◆ **Requirement**
In the entries that follow, how many lines contain the word "beside"? Answer with the number only.

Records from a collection
■ ■ ■ ■

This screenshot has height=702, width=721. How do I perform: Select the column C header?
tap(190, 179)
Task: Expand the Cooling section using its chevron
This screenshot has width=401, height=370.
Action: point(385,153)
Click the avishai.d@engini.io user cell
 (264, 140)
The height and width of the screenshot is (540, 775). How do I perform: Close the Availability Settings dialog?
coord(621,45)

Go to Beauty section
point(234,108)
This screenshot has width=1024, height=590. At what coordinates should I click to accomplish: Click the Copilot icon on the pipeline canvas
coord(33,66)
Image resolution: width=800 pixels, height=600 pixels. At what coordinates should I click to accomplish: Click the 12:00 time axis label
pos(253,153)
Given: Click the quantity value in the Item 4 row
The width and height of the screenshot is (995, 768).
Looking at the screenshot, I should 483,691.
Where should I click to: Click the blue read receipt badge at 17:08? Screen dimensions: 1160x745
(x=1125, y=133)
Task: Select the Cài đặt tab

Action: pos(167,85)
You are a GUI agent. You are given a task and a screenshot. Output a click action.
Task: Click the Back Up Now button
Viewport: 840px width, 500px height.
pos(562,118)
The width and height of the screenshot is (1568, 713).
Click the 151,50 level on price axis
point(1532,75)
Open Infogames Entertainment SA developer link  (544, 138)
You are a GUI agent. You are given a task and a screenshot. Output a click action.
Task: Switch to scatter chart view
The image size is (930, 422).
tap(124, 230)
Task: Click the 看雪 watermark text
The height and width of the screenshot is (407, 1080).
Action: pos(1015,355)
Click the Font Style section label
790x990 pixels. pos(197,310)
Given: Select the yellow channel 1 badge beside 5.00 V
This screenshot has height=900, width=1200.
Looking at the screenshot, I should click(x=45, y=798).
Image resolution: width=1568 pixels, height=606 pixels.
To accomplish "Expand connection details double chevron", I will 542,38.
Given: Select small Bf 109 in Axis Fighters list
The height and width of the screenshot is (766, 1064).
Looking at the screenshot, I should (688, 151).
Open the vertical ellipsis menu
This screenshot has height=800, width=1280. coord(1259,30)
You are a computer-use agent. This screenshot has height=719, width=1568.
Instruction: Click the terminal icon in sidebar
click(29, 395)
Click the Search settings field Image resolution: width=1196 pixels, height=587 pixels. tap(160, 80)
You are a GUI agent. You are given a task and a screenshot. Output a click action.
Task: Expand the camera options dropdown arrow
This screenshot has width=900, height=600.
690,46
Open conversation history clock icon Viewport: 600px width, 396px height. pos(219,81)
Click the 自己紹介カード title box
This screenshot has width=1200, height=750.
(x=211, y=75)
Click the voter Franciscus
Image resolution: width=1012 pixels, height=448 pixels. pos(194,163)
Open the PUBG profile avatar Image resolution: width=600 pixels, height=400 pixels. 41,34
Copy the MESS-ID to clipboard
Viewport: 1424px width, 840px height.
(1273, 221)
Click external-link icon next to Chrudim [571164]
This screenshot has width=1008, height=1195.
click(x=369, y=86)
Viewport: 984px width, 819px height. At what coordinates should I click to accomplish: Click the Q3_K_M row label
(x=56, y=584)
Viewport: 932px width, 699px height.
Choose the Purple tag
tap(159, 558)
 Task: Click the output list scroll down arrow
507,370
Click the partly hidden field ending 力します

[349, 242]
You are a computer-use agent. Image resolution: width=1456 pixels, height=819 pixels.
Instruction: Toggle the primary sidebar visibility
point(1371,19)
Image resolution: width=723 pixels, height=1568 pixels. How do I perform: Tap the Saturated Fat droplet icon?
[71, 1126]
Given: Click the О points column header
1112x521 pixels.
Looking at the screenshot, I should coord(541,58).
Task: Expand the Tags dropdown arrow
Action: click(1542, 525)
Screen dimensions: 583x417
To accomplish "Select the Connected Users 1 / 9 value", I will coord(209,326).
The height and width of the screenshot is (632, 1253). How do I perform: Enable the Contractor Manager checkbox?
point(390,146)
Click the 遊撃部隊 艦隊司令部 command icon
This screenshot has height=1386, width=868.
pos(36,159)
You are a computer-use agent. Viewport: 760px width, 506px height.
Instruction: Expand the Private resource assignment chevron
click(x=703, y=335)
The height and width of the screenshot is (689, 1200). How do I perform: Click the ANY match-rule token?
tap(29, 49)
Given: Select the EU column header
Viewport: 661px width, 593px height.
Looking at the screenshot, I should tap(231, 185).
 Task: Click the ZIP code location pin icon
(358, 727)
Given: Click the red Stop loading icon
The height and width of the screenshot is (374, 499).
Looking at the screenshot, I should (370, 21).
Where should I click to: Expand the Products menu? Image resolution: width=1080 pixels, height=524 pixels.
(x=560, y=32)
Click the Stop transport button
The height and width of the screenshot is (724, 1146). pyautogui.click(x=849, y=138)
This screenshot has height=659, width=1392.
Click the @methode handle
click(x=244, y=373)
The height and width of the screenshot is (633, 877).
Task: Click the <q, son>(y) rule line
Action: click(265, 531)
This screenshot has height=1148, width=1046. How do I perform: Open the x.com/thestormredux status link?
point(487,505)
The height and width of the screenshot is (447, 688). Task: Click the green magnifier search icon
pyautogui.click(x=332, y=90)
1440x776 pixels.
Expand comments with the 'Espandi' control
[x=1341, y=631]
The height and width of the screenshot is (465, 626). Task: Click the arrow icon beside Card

■ ■ ■ ■

◆ **Answer area**
2